The funded pension contribution rate has stayed at 2 percent since the so-called second pillar instrument was first introduced. The Ministry of Finance has now sent out for coordination a bill to allow people to save more in the future.
The bill would amend the Funded Pensions Act by allowing people who have joined the second pillar to hike their contribution rate from the current 2 percent to 4 percent or 6 percent.
"Hiking the rate could prove necessary if the person has decided to stop contributing for a period of time. Making up the lost time once saving resumes requires a higher contribution," the bill's explanatory memo reads.
The recent base rate of 2 percent will remain in effect, with people free to decide whether to hike their contribution. To do so, a request needs to be filed with the pensions register (AS Pensionikeskus) or account manager. The new rate will remain in effect without a term but can be changed once a year, with changes taking effect on January 1.
The ministry finds the changes will help grow Estonians' pension savings that fall well short of the OECD average. Pension assets made up of 90 percent of the GDP of OECD countries in 2019, while the figure was just 18 percent for Estonia.
Estonia also has one of the lowest pensions to salary ratios. At the same time, surveys suggest Estonians want their pension to be 60-80 percent of salary.
"The more additional saving options people seize, the smaller the difference between the pension they want and the pension they will eventually receive," the memo reads.
The ministry gives simplicity as the reason for fixed rates – a completely unregulated contribution rate would make it very difficult for employers to make payments and the Tax and Customs Board to exercise supervision.
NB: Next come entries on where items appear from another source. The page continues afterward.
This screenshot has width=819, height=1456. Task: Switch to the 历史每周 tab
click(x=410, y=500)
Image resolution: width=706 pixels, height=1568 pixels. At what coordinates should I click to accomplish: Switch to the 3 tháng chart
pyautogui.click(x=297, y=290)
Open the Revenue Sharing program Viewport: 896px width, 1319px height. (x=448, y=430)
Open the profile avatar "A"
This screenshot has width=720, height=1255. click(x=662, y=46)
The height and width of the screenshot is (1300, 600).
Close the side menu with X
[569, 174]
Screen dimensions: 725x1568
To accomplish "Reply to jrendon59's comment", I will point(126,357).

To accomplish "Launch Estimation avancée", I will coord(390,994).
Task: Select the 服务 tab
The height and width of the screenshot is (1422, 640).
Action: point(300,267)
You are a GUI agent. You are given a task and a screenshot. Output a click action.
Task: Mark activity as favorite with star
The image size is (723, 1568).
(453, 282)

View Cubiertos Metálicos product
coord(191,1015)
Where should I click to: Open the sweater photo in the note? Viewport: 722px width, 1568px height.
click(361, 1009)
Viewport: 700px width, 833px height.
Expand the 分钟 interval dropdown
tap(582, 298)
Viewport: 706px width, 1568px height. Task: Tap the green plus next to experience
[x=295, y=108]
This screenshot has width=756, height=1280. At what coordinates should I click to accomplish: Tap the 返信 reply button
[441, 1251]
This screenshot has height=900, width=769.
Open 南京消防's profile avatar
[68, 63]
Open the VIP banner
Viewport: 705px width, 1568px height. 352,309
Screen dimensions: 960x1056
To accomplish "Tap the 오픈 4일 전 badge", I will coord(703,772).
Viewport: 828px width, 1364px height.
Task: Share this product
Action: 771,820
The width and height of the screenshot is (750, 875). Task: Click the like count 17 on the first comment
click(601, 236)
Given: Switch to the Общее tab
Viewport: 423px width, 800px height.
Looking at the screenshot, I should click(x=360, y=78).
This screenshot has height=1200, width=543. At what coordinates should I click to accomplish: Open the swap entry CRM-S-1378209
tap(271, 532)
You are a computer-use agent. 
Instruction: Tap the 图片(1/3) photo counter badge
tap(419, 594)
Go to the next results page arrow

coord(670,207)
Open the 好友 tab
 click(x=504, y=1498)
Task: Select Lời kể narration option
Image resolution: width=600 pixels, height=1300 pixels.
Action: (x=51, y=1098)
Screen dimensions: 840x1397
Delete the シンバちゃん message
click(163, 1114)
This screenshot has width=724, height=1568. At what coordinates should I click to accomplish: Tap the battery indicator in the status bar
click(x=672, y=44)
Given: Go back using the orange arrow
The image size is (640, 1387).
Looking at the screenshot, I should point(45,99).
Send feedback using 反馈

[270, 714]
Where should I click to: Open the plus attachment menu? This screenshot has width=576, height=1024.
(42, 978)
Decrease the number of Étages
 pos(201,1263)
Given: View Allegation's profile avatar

The bill only concerns the currently 2 percent contribution from salary and does nothing to change the 4 percent social tax share in funded pension. This means that the changes will not affect the first pension pillar.
The first and second pillars should ensure a pension of 40 percent of salary in Estonia. The rest should be saved in the third pillar, while few people still seize the possibility.
The average old age pension made up of the first and second pillars was €528 a month in late 2020.
Ministries have until mid-June to send in proposals or approve the bill. The law would enter into force on January 1, 2024.
Estonia made the second pillar voluntary in 2021, meaning that people can leave the scheme and withdrawn existing assets, with the possibility of returning in ten years' time. Previously, joining the second pillar fund had been mandatory for all people born in 1983 or later.